Stored data entries
==========

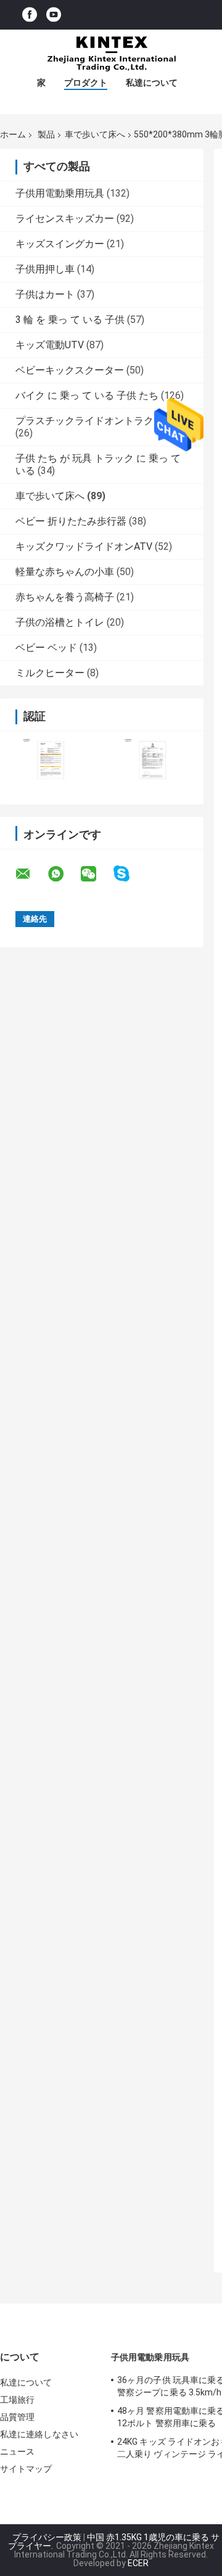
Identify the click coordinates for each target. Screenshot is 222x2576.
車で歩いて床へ (95, 134)
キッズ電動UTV (49, 345)
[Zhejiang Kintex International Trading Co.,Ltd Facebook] (29, 15)
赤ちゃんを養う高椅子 (64, 597)
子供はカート (45, 294)
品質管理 (17, 2417)
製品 (46, 134)
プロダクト (85, 83)
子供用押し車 (45, 269)
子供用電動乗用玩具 (59, 193)
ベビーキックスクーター (69, 370)
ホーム (13, 134)
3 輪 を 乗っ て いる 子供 (70, 319)
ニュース (17, 2451)
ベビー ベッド (46, 647)
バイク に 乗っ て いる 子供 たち (86, 395)
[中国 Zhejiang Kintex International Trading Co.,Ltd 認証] (51, 759)
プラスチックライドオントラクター (94, 421)
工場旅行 (17, 2400)
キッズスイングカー (59, 244)
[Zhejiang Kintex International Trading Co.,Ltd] (111, 54)
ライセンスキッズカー (64, 218)
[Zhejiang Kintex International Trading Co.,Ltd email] (30, 874)
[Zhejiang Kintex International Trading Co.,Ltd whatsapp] (63, 874)
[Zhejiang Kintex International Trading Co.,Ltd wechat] (96, 874)
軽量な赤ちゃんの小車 (64, 572)
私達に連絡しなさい (39, 2434)
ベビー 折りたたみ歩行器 (70, 521)
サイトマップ (26, 2469)
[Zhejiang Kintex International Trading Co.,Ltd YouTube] (54, 15)
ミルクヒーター (49, 673)
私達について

==========

__The problem__
Your answer should consist only of the lines above between the line holding "[中国 Zhejiang Kintex" and the line holding "[Zhejiang Kintex International Trading Co.,Ltd email]", inclusive, each transcribed exactly.

__Solution to this exercise__
[中国 Zhejiang Kintex International Trading Co.,Ltd 認証] (51, 759)
プラスチックライドオントラクター (94, 421)
工場旅行 (17, 2400)
キッズスイングカー (59, 244)
[Zhejiang Kintex International Trading Co.,Ltd] (111, 54)
ライセンスキッズカー (64, 218)
[Zhejiang Kintex International Trading Co.,Ltd email] (30, 874)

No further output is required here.